Kidepo Valley National Park lies in the rugged, semi-arid valleys between Uganda’s borders with Sudan and Kenya, some 700km from Kampala. Gazetted as a national park in 1962, it has a profusion of big game and hosts over 77 mammal species as well as around 475 bird species.
Kidepo is Uganda’s most isolated national park, but the few who make the long journey north through the wild frontier region of Karamoja would agree that it is also the most magnificent, for Kidepo ranks among Africa’s finest wildernesses. From Apoka, in the heart of the park, a savannah landscape extends far beyond the gazetted area, towards horizons outlined by distant mountain ranges.

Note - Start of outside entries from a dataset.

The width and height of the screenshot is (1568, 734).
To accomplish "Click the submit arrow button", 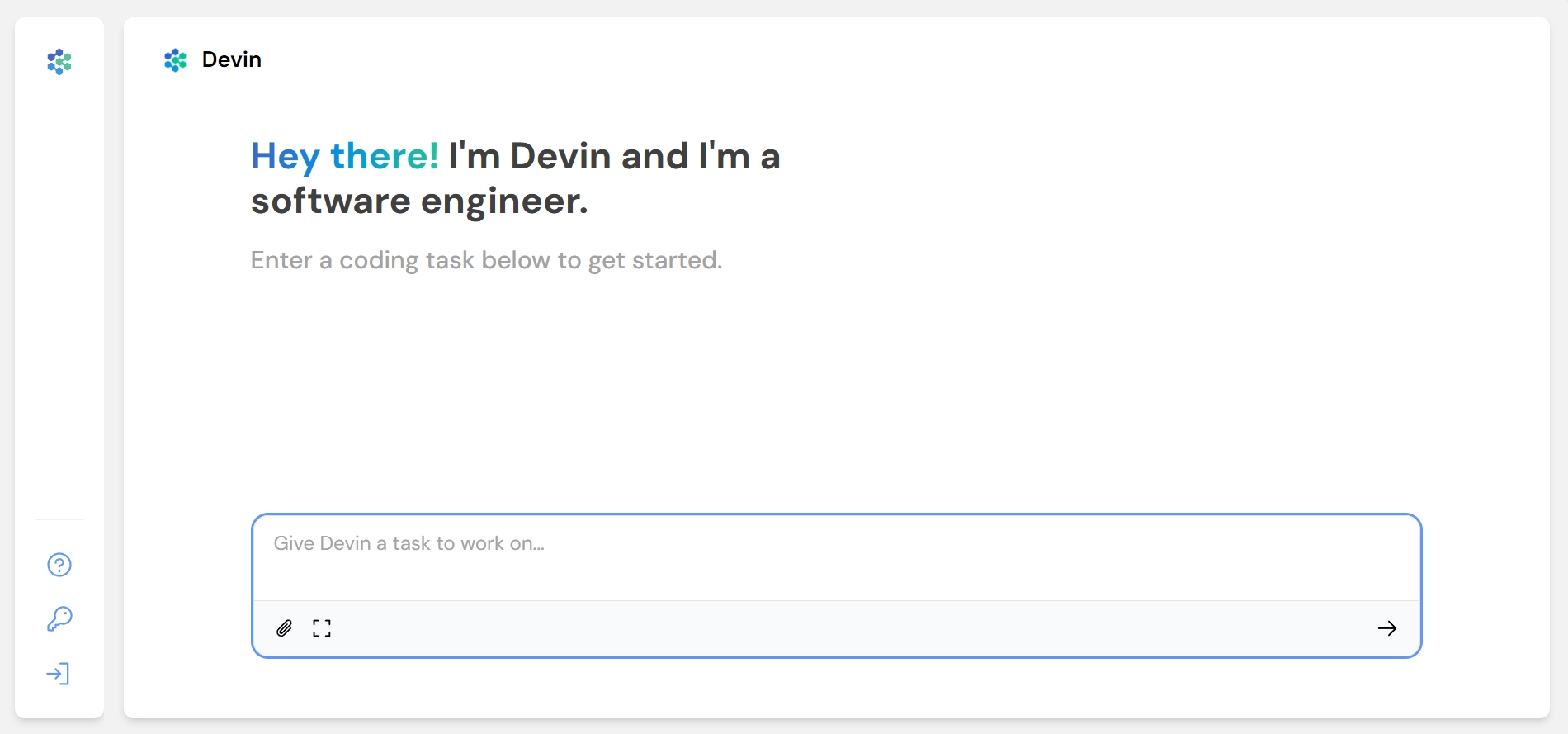I will click(1388, 628).
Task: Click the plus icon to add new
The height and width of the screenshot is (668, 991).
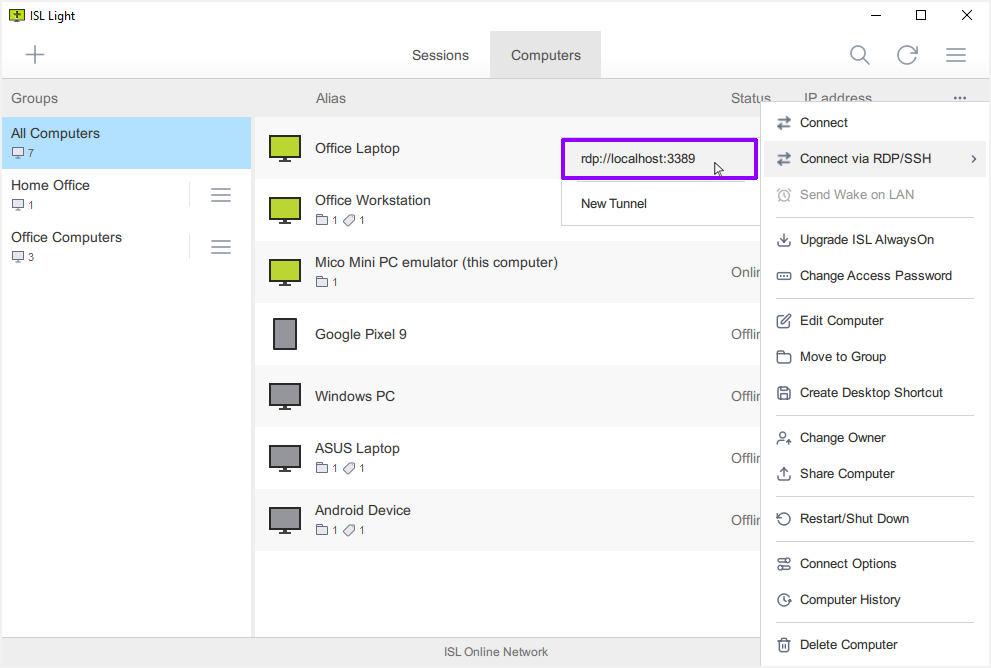Action: (x=35, y=55)
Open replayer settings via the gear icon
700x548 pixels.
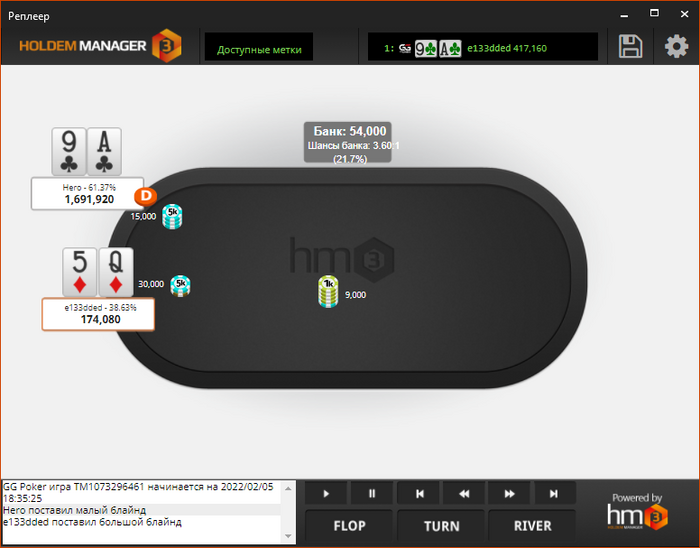coord(676,46)
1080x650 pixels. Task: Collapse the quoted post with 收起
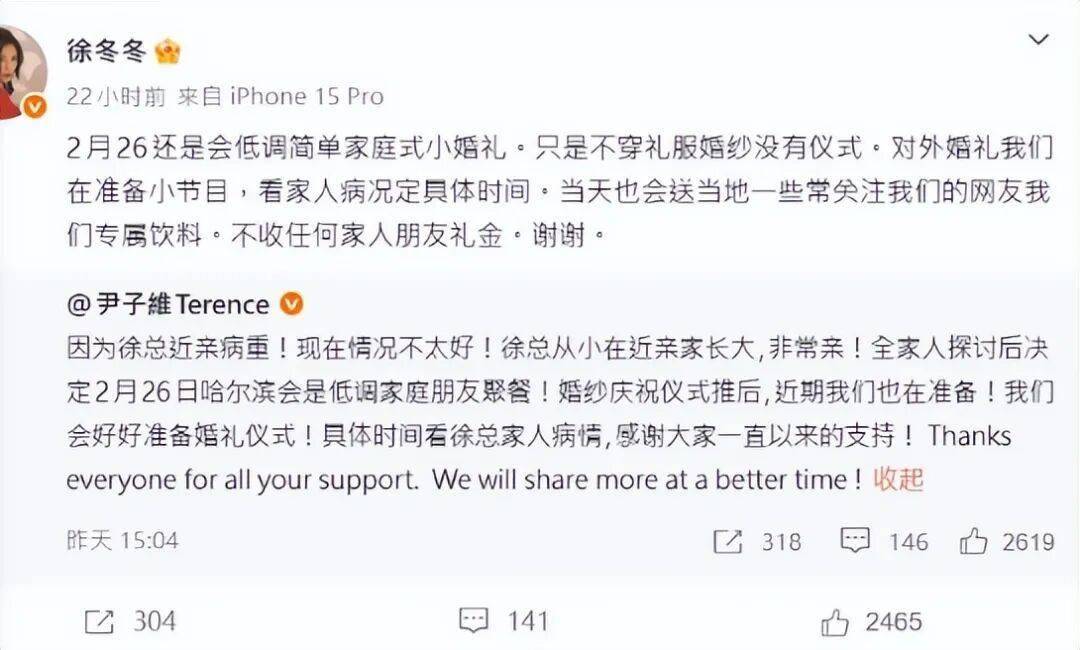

During the dry season, the only permanent water in the park is found in wetlands and remnant pools in the broad Narus Valley near Apoka. These seasonal oases, combined with the open, savannah terrain, make the Narus Valley the park’s prime game viewing location.
The Park can be reached by both air and road. Driving is more rewarding as most of Karamoja, like Kidepo its self is a vast and unspoiled wilderness. However the roads are sometimes poor and 4WD vehicle is essential. There are four possible routes by road as listed below. Optimum driving times are given routes passing west of Lake Kyoga through Acholiland.
- Kampala-Karuma-Gulu-Kitgum-Kidepo= 571km(8hours),
- Kampala-Karuma-Lira-Kotido-Kidepo=705km (8hours).
Routes passing East of Lake Kyoga through Karamoja:
- Kampala-Mbale-Sironko-kotido-Kaabog-Kidepo=740km(12 hours),
The most usual route goes through Gulu and Kiitgum. Ideally travellers should plan to stay overnight I one of these towns or at Chobe near Karuma in Murchison Falls National Park. Visitors should note that the road mainly in use from Kotido to Kaabong passes via Kanawat not via Losilang as indicated on most maps. Enruire at Kotido for details.